━━━━━ INPUT MATERIAL ━━━━━

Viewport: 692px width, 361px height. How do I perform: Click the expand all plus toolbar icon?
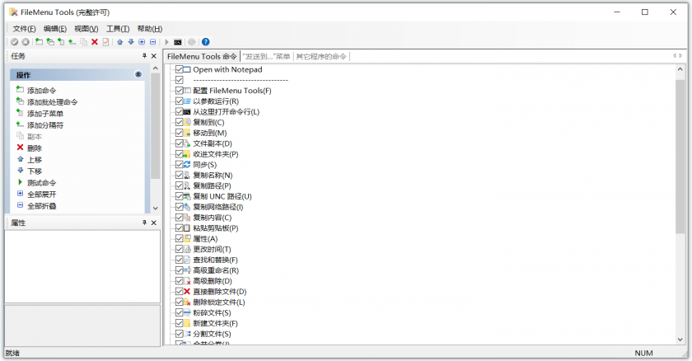(x=142, y=41)

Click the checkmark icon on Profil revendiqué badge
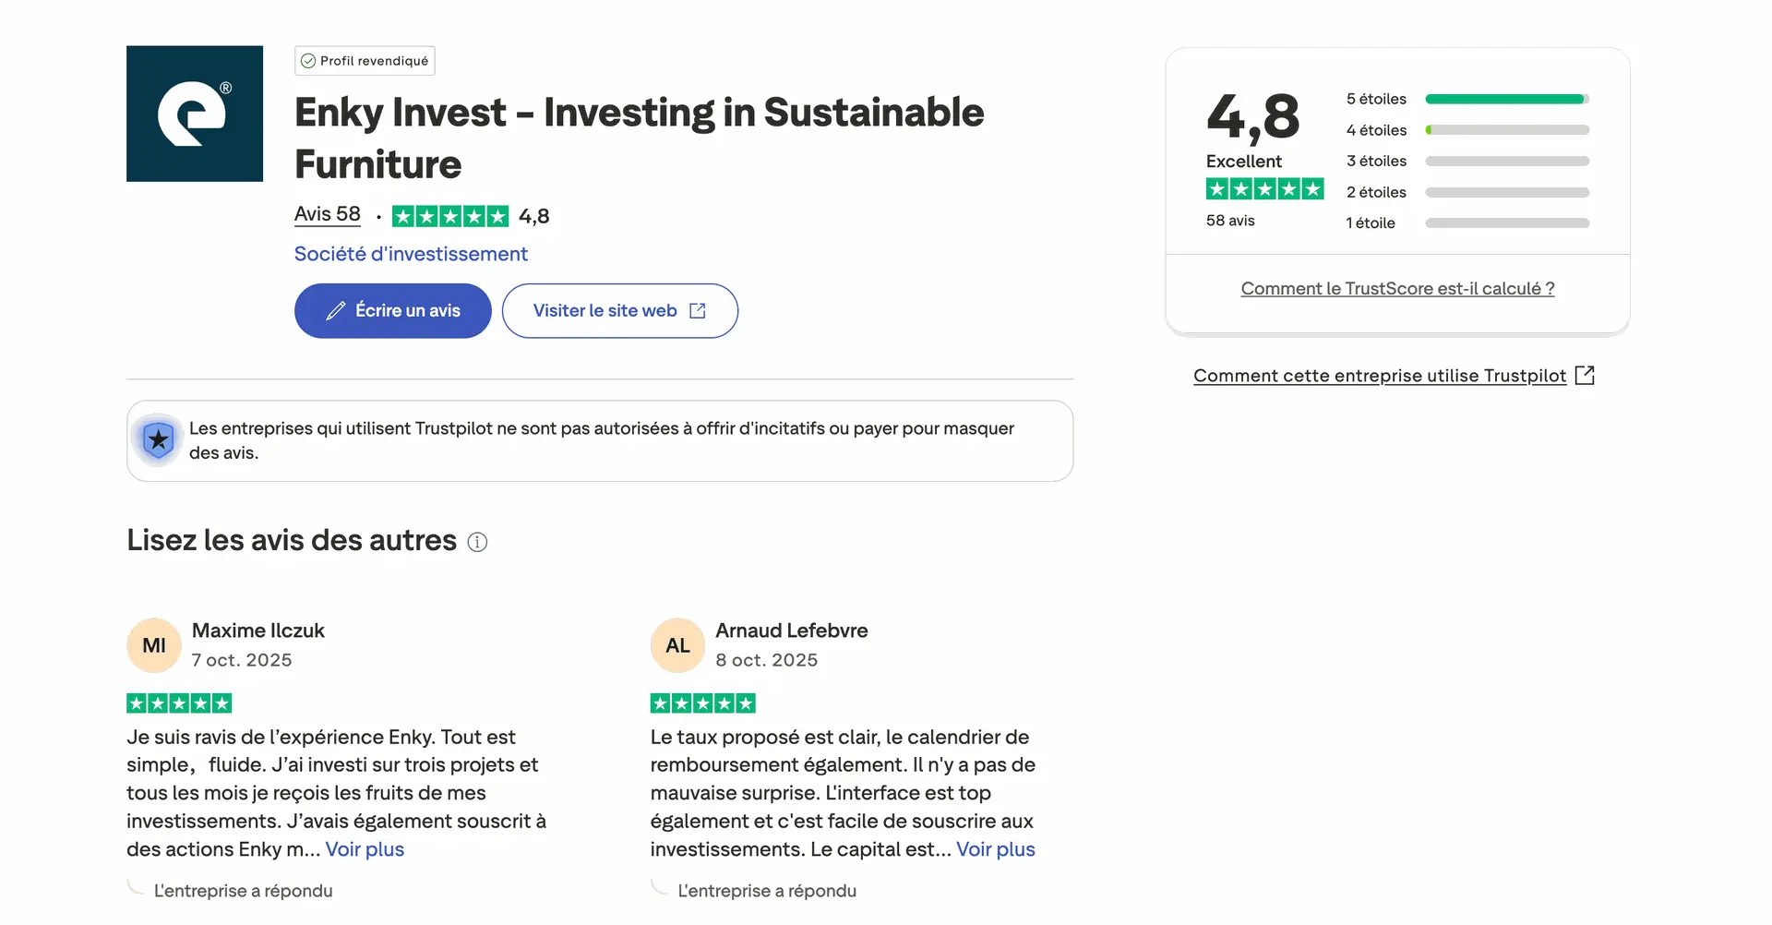click(307, 61)
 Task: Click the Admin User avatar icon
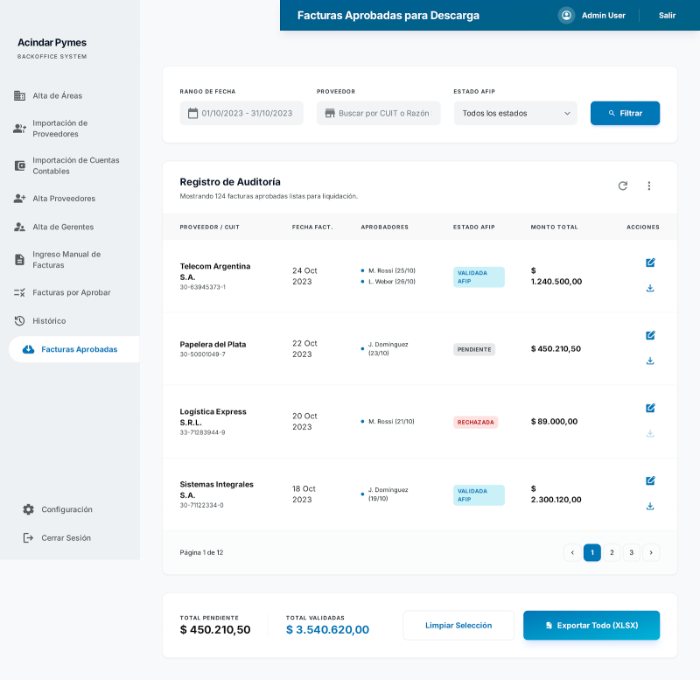click(x=566, y=15)
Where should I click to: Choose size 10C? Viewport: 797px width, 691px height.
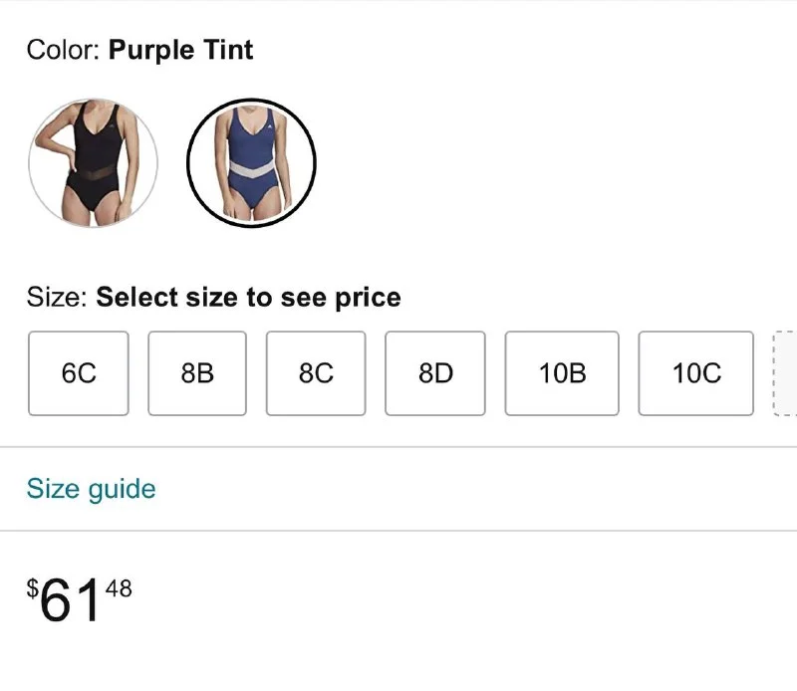pyautogui.click(x=695, y=373)
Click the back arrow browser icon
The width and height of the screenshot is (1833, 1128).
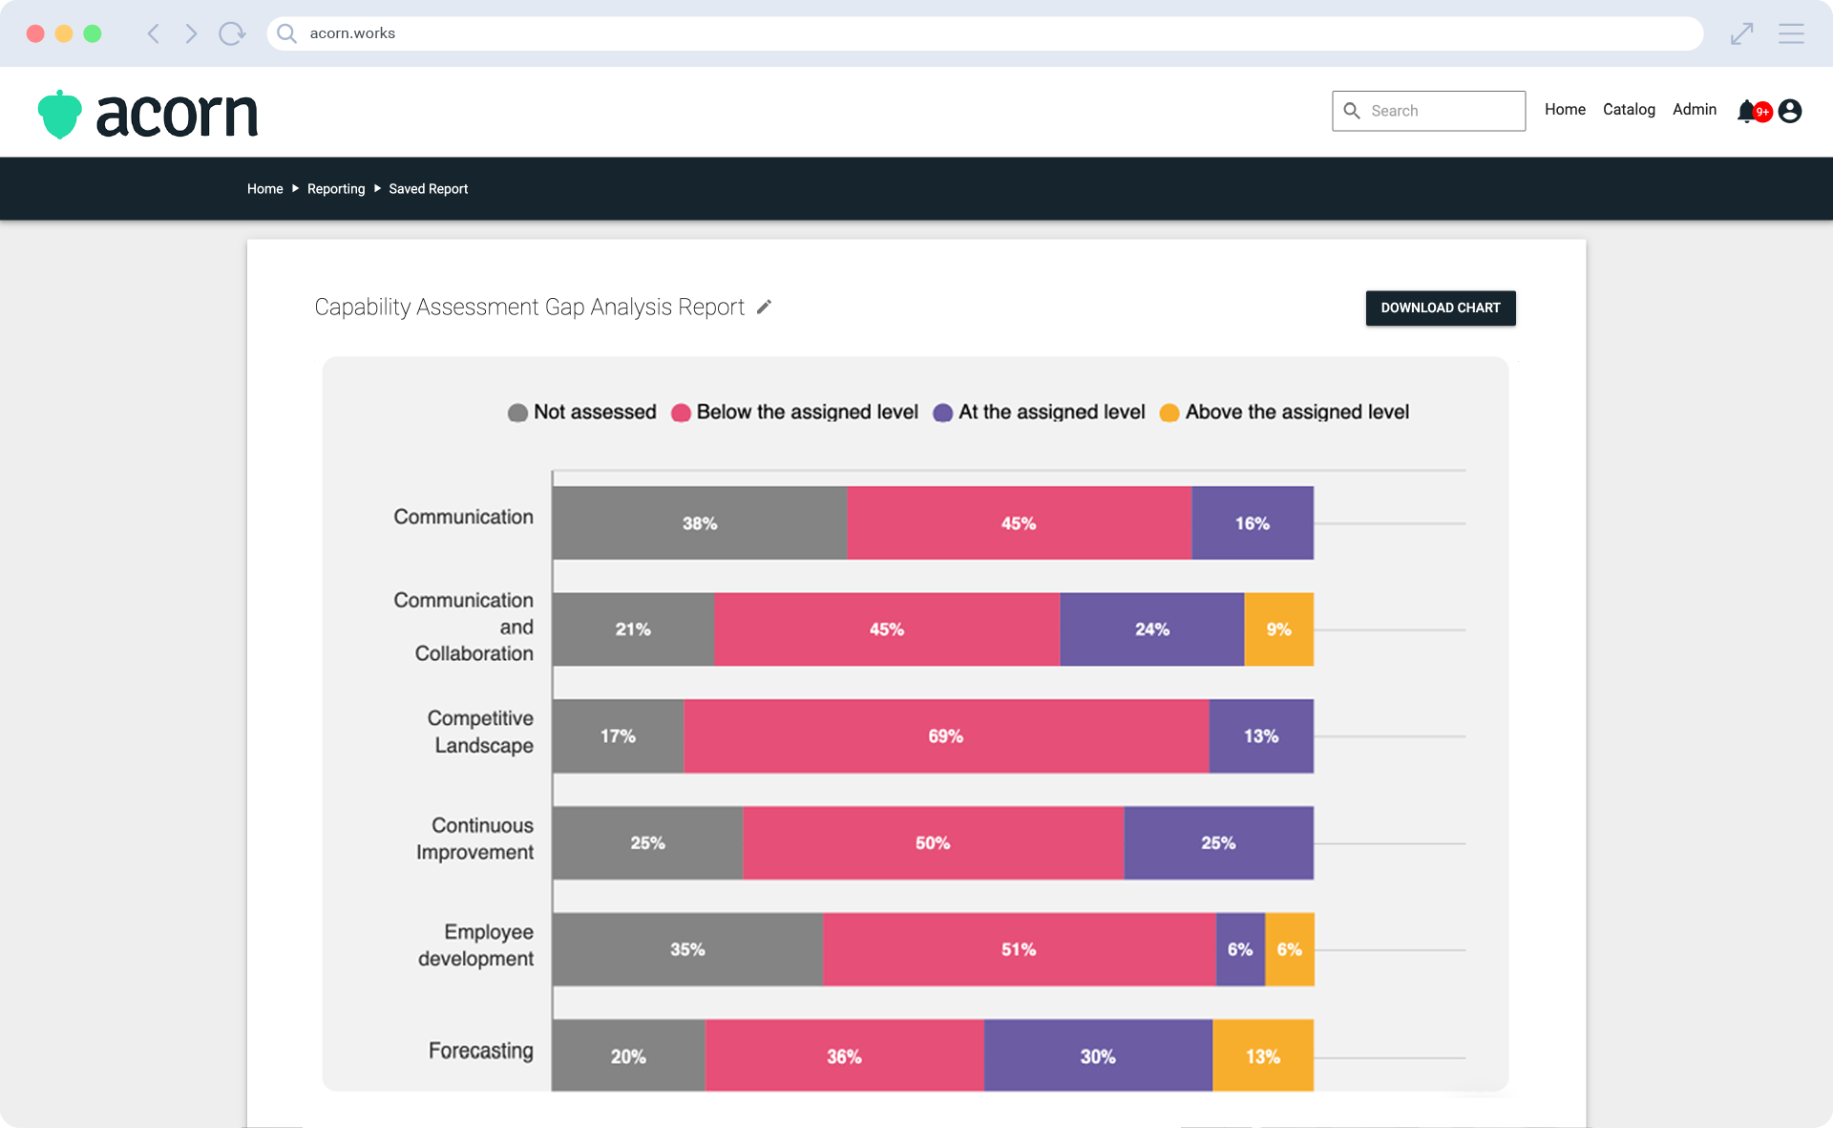[x=156, y=32]
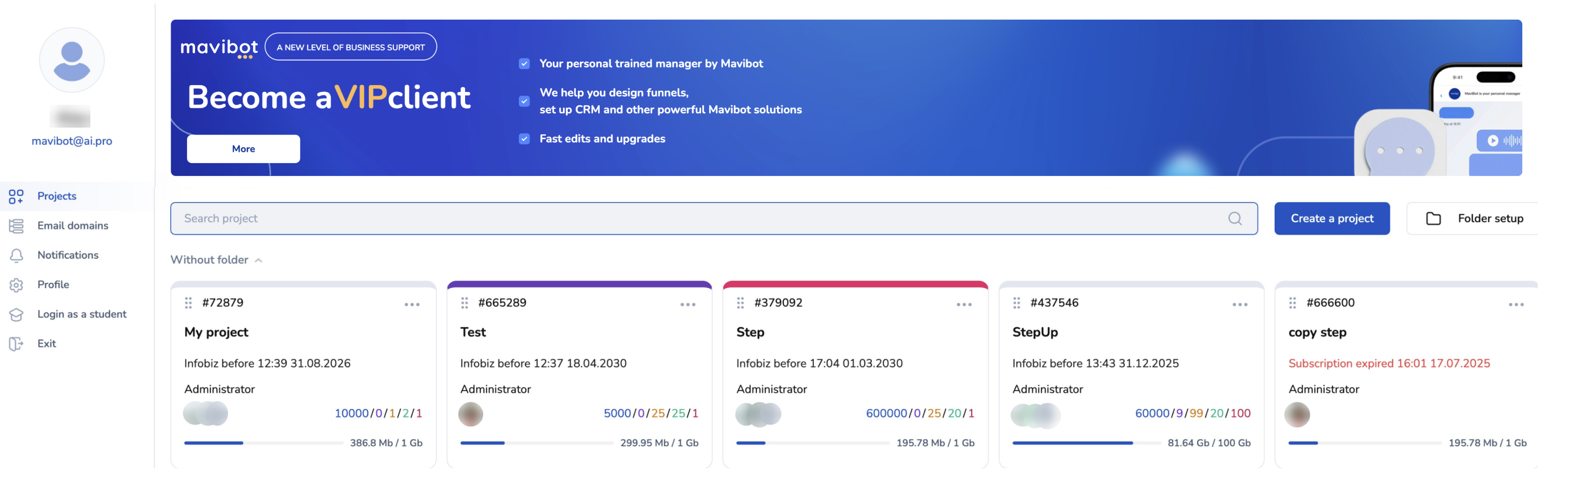Click the Notifications bell icon

click(16, 255)
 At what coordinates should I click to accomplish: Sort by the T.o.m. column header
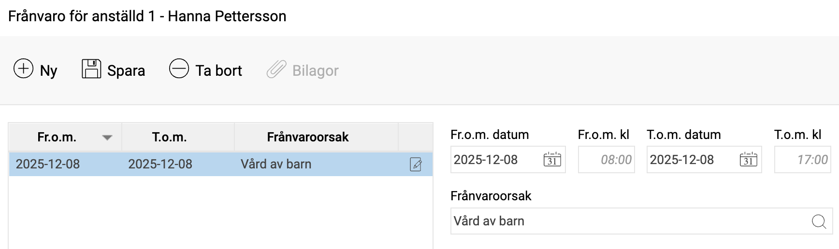pyautogui.click(x=170, y=137)
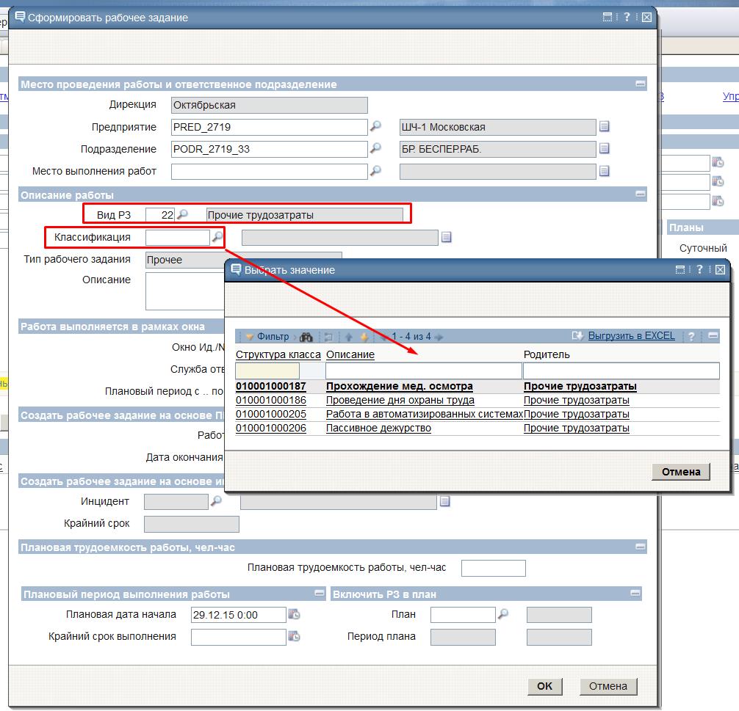Image resolution: width=739 pixels, height=711 pixels.
Task: Select Пассивное дежурство from the list
Action: pos(378,429)
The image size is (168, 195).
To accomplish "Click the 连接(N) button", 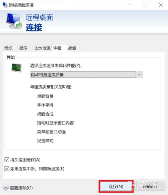I will (116, 186).
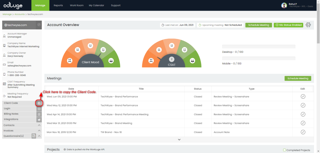Click the edit pencil beside techwyse.com header
320x153 pixels.
pyautogui.click(x=39, y=25)
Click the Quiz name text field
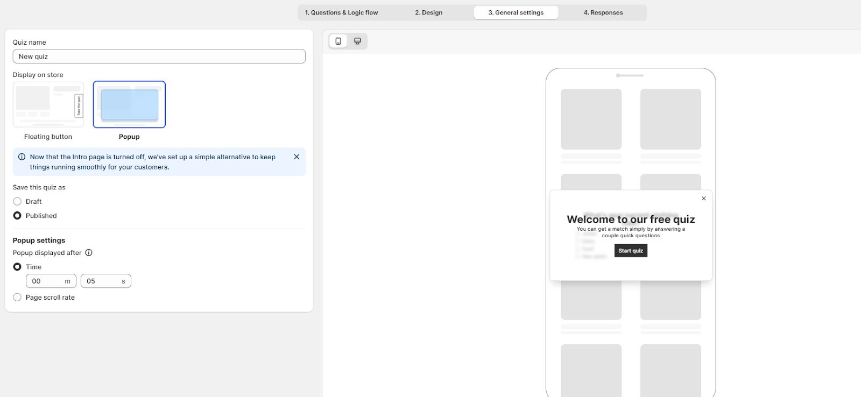861x397 pixels. coord(159,56)
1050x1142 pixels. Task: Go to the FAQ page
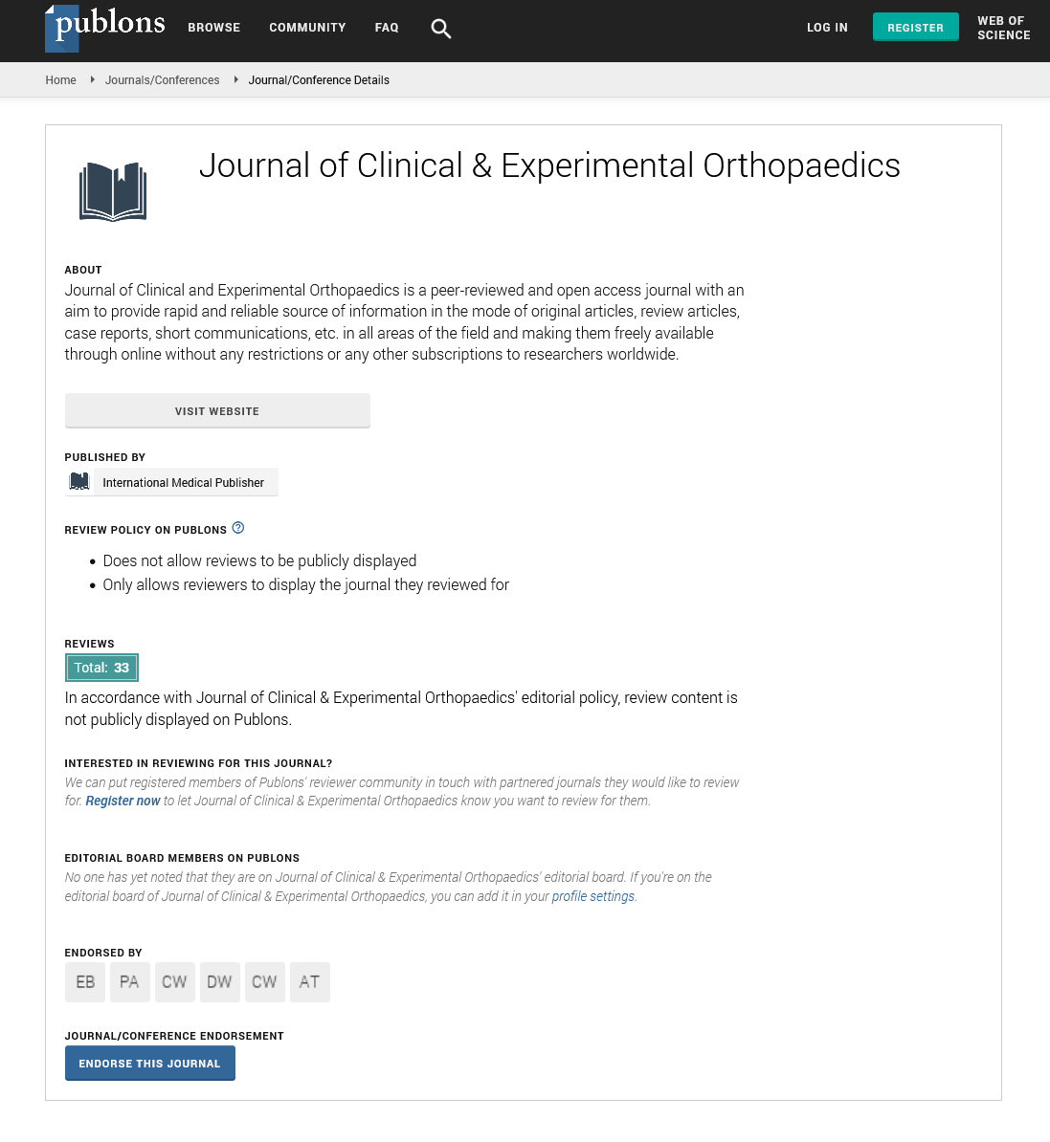pyautogui.click(x=387, y=28)
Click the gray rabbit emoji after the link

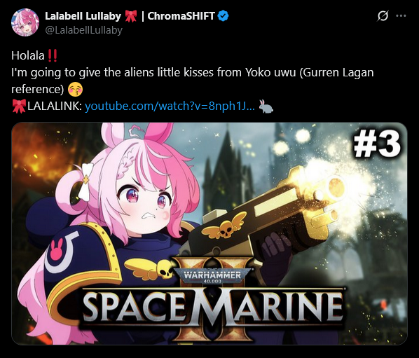click(266, 106)
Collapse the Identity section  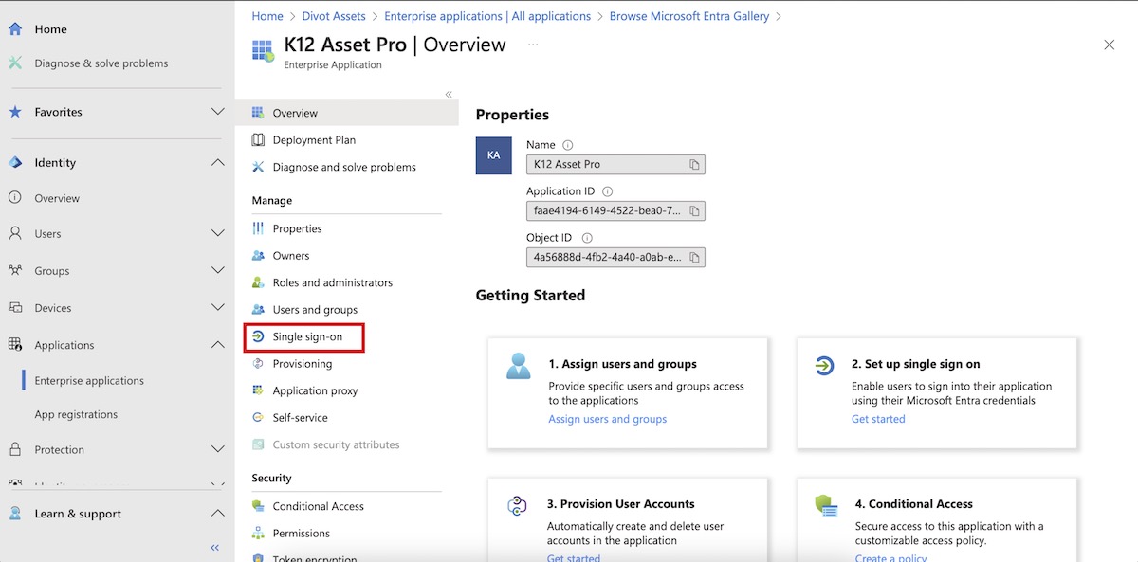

━━━━━

### WHAT IS NEEDED
Leave the pictures aside and print exactly, and only, the lines from the one with "Click the Quiz name text field" through the end of the data, both included.

### EXERCISE RESULT
Click the Quiz name text field
861x397 pixels. coord(159,56)
1050x1142 pixels. Task: Go to the FAQ page
pyautogui.click(x=387, y=28)
Click the gray rabbit emoji after the link

click(266, 106)
Collapse the Identity section  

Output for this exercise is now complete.